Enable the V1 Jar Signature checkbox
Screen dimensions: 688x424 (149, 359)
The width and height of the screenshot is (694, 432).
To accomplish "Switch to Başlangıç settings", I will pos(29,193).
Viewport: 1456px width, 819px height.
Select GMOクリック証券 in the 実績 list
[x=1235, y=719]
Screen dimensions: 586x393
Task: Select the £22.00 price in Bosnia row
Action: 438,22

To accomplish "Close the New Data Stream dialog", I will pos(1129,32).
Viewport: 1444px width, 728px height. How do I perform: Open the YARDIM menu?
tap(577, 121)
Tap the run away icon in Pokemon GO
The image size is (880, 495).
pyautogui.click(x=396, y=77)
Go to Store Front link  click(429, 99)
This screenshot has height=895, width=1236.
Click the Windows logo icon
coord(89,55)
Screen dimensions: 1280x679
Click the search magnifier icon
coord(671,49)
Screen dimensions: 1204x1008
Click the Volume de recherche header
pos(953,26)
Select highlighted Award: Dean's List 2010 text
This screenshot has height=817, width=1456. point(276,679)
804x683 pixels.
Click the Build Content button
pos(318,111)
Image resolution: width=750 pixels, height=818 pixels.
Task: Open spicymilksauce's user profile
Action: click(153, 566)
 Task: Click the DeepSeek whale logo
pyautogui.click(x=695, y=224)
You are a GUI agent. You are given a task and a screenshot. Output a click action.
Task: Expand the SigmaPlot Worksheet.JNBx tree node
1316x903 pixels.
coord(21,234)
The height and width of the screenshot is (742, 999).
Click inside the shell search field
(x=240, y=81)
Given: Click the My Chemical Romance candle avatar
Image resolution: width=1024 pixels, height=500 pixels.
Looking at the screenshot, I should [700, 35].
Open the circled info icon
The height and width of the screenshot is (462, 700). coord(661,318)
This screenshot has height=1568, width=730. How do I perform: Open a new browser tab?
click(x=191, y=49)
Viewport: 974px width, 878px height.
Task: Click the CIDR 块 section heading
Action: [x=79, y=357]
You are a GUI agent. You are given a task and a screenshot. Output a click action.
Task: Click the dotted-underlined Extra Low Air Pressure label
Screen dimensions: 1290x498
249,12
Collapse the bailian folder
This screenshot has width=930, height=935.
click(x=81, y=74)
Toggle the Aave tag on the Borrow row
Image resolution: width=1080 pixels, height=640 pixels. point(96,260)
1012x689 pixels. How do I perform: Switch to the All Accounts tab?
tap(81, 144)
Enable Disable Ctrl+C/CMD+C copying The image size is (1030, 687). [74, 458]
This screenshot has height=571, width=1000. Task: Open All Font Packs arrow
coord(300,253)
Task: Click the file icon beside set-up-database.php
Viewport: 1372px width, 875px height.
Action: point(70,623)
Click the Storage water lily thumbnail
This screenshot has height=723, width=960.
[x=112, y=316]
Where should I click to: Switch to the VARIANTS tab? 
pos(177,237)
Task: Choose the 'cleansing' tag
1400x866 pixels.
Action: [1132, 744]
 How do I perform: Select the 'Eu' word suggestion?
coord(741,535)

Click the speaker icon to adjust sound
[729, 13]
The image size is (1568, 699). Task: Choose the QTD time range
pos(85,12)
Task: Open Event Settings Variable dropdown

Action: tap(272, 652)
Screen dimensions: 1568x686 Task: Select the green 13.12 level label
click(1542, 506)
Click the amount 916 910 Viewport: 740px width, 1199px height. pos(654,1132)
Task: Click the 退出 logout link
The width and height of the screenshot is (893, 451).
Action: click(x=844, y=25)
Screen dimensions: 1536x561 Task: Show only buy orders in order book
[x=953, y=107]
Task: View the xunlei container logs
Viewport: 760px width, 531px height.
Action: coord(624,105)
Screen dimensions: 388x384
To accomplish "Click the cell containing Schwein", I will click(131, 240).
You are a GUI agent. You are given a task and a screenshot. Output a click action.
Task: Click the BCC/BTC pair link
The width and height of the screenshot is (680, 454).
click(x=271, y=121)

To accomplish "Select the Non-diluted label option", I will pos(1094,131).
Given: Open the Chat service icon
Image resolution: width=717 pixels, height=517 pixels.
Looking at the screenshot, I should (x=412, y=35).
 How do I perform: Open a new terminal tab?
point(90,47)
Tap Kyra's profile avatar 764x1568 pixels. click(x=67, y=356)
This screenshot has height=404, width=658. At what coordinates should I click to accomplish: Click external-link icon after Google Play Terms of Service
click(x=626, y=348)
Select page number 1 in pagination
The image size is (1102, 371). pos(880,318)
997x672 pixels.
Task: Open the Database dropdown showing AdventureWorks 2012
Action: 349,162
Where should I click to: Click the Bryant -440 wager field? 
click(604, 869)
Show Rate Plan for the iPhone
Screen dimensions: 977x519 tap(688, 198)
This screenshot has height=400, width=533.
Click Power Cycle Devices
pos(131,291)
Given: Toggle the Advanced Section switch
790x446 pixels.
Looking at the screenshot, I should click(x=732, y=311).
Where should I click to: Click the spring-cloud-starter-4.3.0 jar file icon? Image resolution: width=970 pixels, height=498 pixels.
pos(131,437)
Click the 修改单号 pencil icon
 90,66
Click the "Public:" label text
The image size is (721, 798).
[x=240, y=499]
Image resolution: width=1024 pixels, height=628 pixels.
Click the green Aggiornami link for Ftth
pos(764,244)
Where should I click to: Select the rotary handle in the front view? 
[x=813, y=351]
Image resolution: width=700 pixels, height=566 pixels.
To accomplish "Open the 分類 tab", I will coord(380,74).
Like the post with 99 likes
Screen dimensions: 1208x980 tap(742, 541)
_ _ _ _ _
> **REQUIRED ACTION**
Each record above must be given again exactly.

> **SOLUTION TO THE EXERCISE**
Enable the V1 Jar Signature checkbox
Screen dimensions: 688x424 (149, 359)
The width and height of the screenshot is (694, 432).
To accomplish "Switch to Başlangıç settings", I will pos(29,193).
Viewport: 1456px width, 819px height.
Select GMOクリック証券 in the 実績 list
[x=1235, y=719]
Screen dimensions: 586x393
Task: Select the £22.00 price in Bosnia row
Action: 438,22

To accomplish "Close the New Data Stream dialog", I will pos(1129,32).
Viewport: 1444px width, 728px height. How do I perform: Open the YARDIM menu?
tap(577, 121)
Tap the run away icon in Pokemon GO
The image size is (880, 495).
pyautogui.click(x=396, y=77)
Go to Store Front link  click(429, 99)
This screenshot has height=895, width=1236.
Click the Windows logo icon
coord(89,55)
Screen dimensions: 1280x679
Click the search magnifier icon
coord(671,49)
Screen dimensions: 1204x1008
Click the Volume de recherche header
pos(953,26)
Select highlighted Award: Dean's List 2010 text
This screenshot has height=817, width=1456. point(276,679)
804x683 pixels.
Click the Build Content button
pos(318,111)
Image resolution: width=750 pixels, height=818 pixels.
Task: Open spicymilksauce's user profile
Action: click(153, 566)
 Task: Click the DeepSeek whale logo
pyautogui.click(x=695, y=224)
You are a GUI agent. You are given a task and a screenshot. Output a click action.
Task: Expand the SigmaPlot Worksheet.JNBx tree node
1316x903 pixels.
coord(21,234)
The height and width of the screenshot is (742, 999).
Click inside the shell search field
(x=240, y=81)
Given: Click the My Chemical Romance candle avatar
Image resolution: width=1024 pixels, height=500 pixels.
Looking at the screenshot, I should [700, 35].
Open the circled info icon
The height and width of the screenshot is (462, 700). coord(661,318)
This screenshot has height=1568, width=730. How do I perform: Open a new browser tab?
click(x=191, y=49)
Viewport: 974px width, 878px height.
Task: Click the CIDR 块 section heading
Action: [x=79, y=357]
You are a GUI agent. You are given a task and a screenshot. Output a click action.
Task: Click the dotted-underlined Extra Low Air Pressure label
Screen dimensions: 1290x498
249,12
Collapse the bailian folder
This screenshot has width=930, height=935.
click(x=81, y=74)
Toggle the Aave tag on the Borrow row
Image resolution: width=1080 pixels, height=640 pixels. point(96,260)
1012x689 pixels. How do I perform: Switch to the All Accounts tab?
tap(81, 144)
Enable Disable Ctrl+C/CMD+C copying The image size is (1030, 687). [74, 458]
This screenshot has height=571, width=1000. Task: Open All Font Packs arrow
coord(300,253)
Task: Click the file icon beside set-up-database.php
Viewport: 1372px width, 875px height.
Action: point(70,623)
Click the Storage water lily thumbnail
This screenshot has height=723, width=960.
[x=112, y=316]
Where should I click to: Switch to the VARIANTS tab? 
pos(177,237)
Task: Choose the 'cleansing' tag
1400x866 pixels.
Action: [1132, 744]
 How do I perform: Select the 'Eu' word suggestion?
coord(741,535)

Click the speaker icon to adjust sound
[729, 13]
The image size is (1568, 699). Task: Choose the QTD time range
pos(85,12)
Task: Open Event Settings Variable dropdown

Action: tap(272, 652)
Screen dimensions: 1568x686 Task: Select the green 13.12 level label
click(1542, 506)
Click the amount 916 910 Viewport: 740px width, 1199px height. pos(654,1132)
Task: Click the 退出 logout link
The width and height of the screenshot is (893, 451).
Action: click(x=844, y=25)
Screen dimensions: 1536x561 Task: Show only buy orders in order book
[x=953, y=107]
Task: View the xunlei container logs
Viewport: 760px width, 531px height.
Action: coord(624,105)
Screen dimensions: 388x384
To accomplish "Click the cell containing Schwein", I will click(131, 240).
You are a GUI agent. You are given a task and a screenshot. Output a click action.
Task: Click the BCC/BTC pair link
The width and height of the screenshot is (680, 454).
click(x=271, y=121)

To accomplish "Select the Non-diluted label option", I will pos(1094,131).
Given: Open the Chat service icon
Image resolution: width=717 pixels, height=517 pixels.
Looking at the screenshot, I should (x=412, y=35).
 How do I perform: Open a new terminal tab?
point(90,47)
Tap Kyra's profile avatar 764x1568 pixels. click(x=67, y=356)
This screenshot has height=404, width=658. At what coordinates should I click to accomplish: Click external-link icon after Google Play Terms of Service
click(x=626, y=348)
Select page number 1 in pagination
The image size is (1102, 371). pos(880,318)
997x672 pixels.
Task: Open the Database dropdown showing AdventureWorks 2012
Action: 349,162
Where should I click to: Click the Bryant -440 wager field? 
click(604, 869)
Show Rate Plan for the iPhone
Screen dimensions: 977x519 tap(688, 198)
This screenshot has height=400, width=533.
Click Power Cycle Devices
pos(131,291)
Given: Toggle the Advanced Section switch
790x446 pixels.
Looking at the screenshot, I should click(x=732, y=311).
Where should I click to: Click the spring-cloud-starter-4.3.0 jar file icon? Image resolution: width=970 pixels, height=498 pixels.
pos(131,437)
Click the 修改单号 pencil icon
 90,66
Click the "Public:" label text
The image size is (721, 798).
[x=240, y=499]
Image resolution: width=1024 pixels, height=628 pixels.
Click the green Aggiornami link for Ftth
pos(764,244)
Where should I click to: Select the rotary handle in the front view? 
[x=813, y=351]
Image resolution: width=700 pixels, height=566 pixels.
To accomplish "Open the 分類 tab", I will coord(380,74).
Like the post with 99 likes
Screen dimensions: 1208x980 tap(742, 541)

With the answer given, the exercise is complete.